Exercise instructions: Wherever a line in the data holds the word "agent", pull that line out.

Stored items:
^^^^

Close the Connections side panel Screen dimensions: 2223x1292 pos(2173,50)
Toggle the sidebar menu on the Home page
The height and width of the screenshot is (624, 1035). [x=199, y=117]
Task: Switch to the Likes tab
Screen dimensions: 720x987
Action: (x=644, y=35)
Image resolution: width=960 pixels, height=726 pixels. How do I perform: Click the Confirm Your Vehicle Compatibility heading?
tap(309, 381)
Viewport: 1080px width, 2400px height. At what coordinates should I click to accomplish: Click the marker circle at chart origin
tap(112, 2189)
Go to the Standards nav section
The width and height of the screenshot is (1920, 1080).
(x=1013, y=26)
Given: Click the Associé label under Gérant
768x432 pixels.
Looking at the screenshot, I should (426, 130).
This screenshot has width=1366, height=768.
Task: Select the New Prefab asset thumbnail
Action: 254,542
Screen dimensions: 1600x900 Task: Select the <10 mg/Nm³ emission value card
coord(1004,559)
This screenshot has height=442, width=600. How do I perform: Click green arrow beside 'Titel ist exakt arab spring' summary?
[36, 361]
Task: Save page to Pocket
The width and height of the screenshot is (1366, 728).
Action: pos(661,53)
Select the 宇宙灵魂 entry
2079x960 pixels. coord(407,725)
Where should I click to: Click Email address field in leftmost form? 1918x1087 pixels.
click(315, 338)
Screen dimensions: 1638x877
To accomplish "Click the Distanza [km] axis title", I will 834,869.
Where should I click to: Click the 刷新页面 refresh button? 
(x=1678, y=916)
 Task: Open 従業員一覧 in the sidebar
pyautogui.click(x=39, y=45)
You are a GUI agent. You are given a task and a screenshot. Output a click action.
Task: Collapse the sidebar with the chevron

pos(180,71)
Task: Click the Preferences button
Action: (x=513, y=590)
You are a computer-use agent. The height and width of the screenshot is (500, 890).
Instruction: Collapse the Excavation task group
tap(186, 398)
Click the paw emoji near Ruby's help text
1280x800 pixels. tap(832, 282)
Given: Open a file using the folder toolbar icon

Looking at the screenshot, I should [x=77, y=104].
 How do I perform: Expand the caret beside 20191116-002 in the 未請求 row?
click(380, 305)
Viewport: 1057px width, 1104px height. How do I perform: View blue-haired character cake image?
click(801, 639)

^^^^

Response for this exercise:
You are a GUI agent. You are given a task and a screenshot. Output a click action.
You are a computer-use agent. The height and width of the screenshot is (500, 890).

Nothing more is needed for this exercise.